- Directed by: K. D. Mehra
- Produced by: Indira Movie Tone
- Starring: Noor Jehan Mubarak Pushpa Rani Haidar Bandi Eidan Bai
- Music by: Mubarak Ali Khan K. D. Mehra
- Release date: 1935 (British India);
- Country: India
- Language: Punjabi

= Sheela (1935 film) =

1935 film

Sheela (ਸ਼ੀਲਾ), also known as Pind Di Kurhi (ਪਿੰਡ ਦੀ ਕੁੜੀ), sometimes spelled as Pind Di Kurri or Sheila, is a 1935 Indian Punjabi film directed by K.D. Mehra.

It is the first Punjabi language film with sound and was made in Calcutta and released in Lahore, British India.

According to British Film Institute website, "In 1935, Noor Jehan traveled to Calcutta with her sister Eidan, cousin Haider Bandi and brother Shafi. Calcutta was an important centre for films...." back in 1935.
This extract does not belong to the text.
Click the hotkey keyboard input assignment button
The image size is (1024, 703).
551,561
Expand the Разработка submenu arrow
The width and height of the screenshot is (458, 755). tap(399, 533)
Mubarak Ali Khan and K.D. Mehra composed the music. Baby Noor Jehan (1926–2000), at age 8 or 9, was for the first time introduced as an actress and singer.

==Cast==
- Nawab Begum as Sheila/Pind Di Kurri
- Baby Noor Jehan as Paro
- Mubarak
- Pushpa Rani
- Haider Bandi
- Eidan Bai
- K. L. Rajpal as Kidar
- Nawazish Ali as Kidar's father
- A. R. Kashmiri as Dollah
- Bawa Rahim Bux as Taya

==Popular film songs==

| Song title | Sung by | Lyrics by | Music by | Film notes |
|---|---|---|---|---|
| Lang Aaja Pattan Chena Daa, O' Yaar | Noor Jehan | Traditional Punjabi folk song | Mubarak Ali Khan | Noor Jehan's (1926–2000) first recorded film song as a child actress and singer in Calcutta in 1935. This film was made in Calcutta and then released in Lahore, British India. |

==See also==
- Heer Ranjha first Punjabi feature film in 1932 directed by Abdur Rashid Kardar.